Source information →
==============================

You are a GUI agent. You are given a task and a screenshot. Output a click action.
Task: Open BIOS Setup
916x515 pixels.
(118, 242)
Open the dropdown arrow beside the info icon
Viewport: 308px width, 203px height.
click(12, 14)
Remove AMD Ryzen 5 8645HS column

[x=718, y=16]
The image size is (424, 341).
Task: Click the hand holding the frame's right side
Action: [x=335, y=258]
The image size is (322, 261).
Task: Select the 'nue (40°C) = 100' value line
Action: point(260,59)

==============================

Work instructions → Reproduce each entry word for word.

Answer for this exercise →
You are a GUI agent. You are given a task and a screenshot. Output a click action.
Task: Open BIOS Setup
916x515 pixels.
(118, 242)
Open the dropdown arrow beside the info icon
Viewport: 308px width, 203px height.
click(12, 14)
Remove AMD Ryzen 5 8645HS column

[x=718, y=16]
The image size is (424, 341).
Task: Click the hand holding the frame's right side
Action: [x=335, y=258]
The image size is (322, 261).
Task: Select the 'nue (40°C) = 100' value line
Action: point(260,59)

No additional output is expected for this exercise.